Print the entries between the line holding "Task: Edit the limit value field" and the line holding "point(108,398)", inclusive, reproducing each line verbatim.

※ ※ ※

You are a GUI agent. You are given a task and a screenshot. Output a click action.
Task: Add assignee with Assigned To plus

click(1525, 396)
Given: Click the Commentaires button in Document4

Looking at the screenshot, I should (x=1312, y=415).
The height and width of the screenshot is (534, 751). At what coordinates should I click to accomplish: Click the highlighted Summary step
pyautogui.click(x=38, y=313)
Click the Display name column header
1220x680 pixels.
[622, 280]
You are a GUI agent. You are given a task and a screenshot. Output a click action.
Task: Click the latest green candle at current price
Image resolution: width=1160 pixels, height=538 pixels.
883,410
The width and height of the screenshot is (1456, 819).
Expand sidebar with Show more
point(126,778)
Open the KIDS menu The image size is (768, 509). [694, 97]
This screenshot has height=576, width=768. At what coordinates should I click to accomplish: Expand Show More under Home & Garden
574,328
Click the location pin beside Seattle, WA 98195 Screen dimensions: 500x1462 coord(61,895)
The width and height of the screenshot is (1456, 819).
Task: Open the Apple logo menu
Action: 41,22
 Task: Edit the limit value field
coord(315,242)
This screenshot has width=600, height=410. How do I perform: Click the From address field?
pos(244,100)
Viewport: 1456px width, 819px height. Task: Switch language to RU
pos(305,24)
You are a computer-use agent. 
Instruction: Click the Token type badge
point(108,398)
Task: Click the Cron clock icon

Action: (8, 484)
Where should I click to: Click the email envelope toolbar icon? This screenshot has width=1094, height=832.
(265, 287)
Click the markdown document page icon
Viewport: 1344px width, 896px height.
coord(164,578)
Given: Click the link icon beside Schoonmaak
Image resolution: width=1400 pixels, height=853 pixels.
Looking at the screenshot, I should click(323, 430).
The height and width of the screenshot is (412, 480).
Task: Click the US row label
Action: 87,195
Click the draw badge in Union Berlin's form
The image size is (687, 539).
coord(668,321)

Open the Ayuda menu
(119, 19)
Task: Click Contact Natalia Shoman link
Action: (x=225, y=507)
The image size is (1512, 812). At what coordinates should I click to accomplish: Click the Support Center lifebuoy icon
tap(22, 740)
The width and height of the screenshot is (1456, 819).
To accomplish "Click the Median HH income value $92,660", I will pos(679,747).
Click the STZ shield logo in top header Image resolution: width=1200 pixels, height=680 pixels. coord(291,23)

※ ※ ※

§ **CORRECT ANSWER**:
 Task: Edit the limit value field
coord(315,242)
This screenshot has width=600, height=410. How do I perform: Click the From address field?
pos(244,100)
Viewport: 1456px width, 819px height. Task: Switch language to RU
pos(305,24)
You are a computer-use agent. 
Instruction: Click the Token type badge
point(108,398)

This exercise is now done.